> [Problem set]:
A – Translate this sentence from the news excerpt about the Rogoff–Stiglitz debate into Spanish: "The World Bank is putting a video recording of the debate on its website."
B – Using the news excerpt about the Rogoff–Stiglitz debate, explain in one to three sentences why Prof Stiglitz said he had been "quite dumbfounded" by Mr Rogoff's attack.
C – Carry on the news article about the Rogoff–Stiglitz debate from the point where it stops.
--- Page excerpt ---
Ed Crooks, Economics Editor
Financial Times; Jul 03, 2002

Kenneth Rogoff, the head of research at the International Monetary Fund, has made an extraordinarily outspoken and personal attack on Joseph Stiglitz, the Nobel prize-winning former chief economist of the World Bank. At a lunchtime debate last Friday at the World Bank in Washington to launch Professor Stiglitz's new book, Mr Rogoff responded to Prof Stiglitz's opening words with criticism of his ideas, opinions and record at the bank, and suggested that the book should be withdrawn. The World Bank is putting a video recording of the debate on its website.

The text of Mr Rogoff's remarks, obtained by the FT, sums up with the words: "Joe, as an academic, you are a towering genius. Like your fellow Nobel prize winner John Nash, you have a 'beautiful mind'. As a policymaker, however, you were just a bit less impressive." Speaking in London yesterday, Prof Stiglitz said he had been "quite dumbfounded" by the attack. "Ken Rogoff is normally a relatively mild-mannered person. This was nothing to do with what I said, nothing to do with the substantive issues. It was 90 per cent a personal diatribe."
--- Provided material ---
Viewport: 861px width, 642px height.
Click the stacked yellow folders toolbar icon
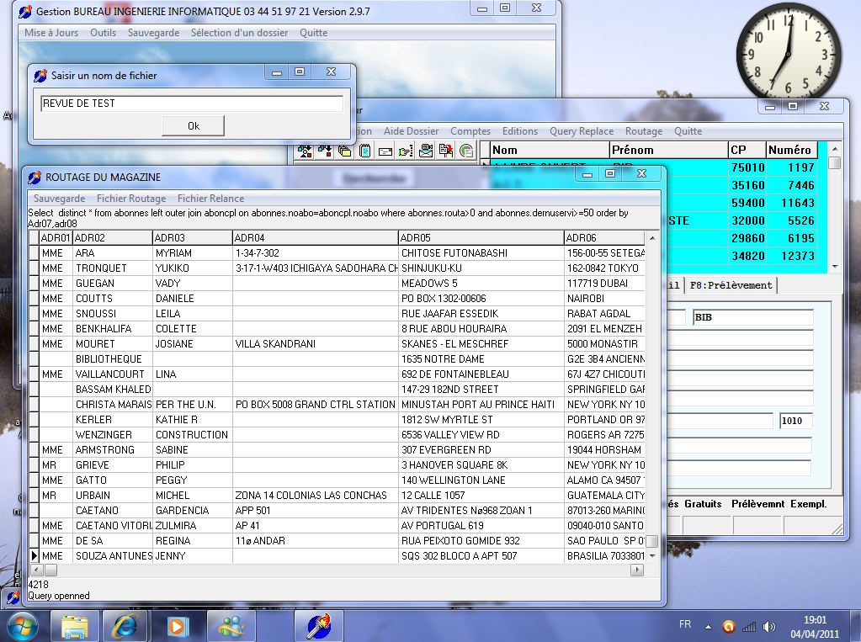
---
> [Written responses]:
A – El Banco Mundial está publicando una grabación en video del debate en su sitio web.

B – Prof Stiglitz said Ken Rogoff is normally a relatively mild-mannered person. He also said the attack had nothing to do with what he said or with the substantive issues, and that it was 90 per cent a personal diatribe.

C –
Mr Rogoff, who has spent most of his career in academia and is an international chess grand master, is personally charming, softly-spoken and generally courteous. But his views on Prof Stiglitz reflect many years of pent-up institutional resentment. Even before resigning from the bank late in 1999, Prof Stiglitz had become known as a critic of the IMF. His book, Globalization and its Discontents, depicts the fund as hidebound by "a curious blend of ideology and bad economics", prescribing "standard" solutions to economic crises "without considering the effects they would have on the people in the countries told to follow these policies." At Friday's debate, in front of an audience mostly made up of World Bank and IMF staff, Mr Rogoff hit back, paying tribute first to his colleagues at the IMF as "superb professionals" who, he said, had been shot at, worked in brutal conditions and contracted tropical diseases while doing their jobs.

"Their dedication humbles me but in your speeches, in your book, you feel free to carelessly slander them," he said. Mr Rogoff drew attention to a passage about Stanley Fischer, the former first deputy managing director of the fund who is now a vice-chairman at Citigroup. The book says: "One could only ask, was Fischer being richly rewarded for having faithfully executed what he was told to do?" Mr Rogoff said: "Of all the false inferences and innuendos in the book, this is the most outrageous" and suggested the book should be withdrawn "until this slander is corrected". Prof Stiglitz said he was making a point about the perception of conflicts of interest, not making any accusations about Mr Fischer personally.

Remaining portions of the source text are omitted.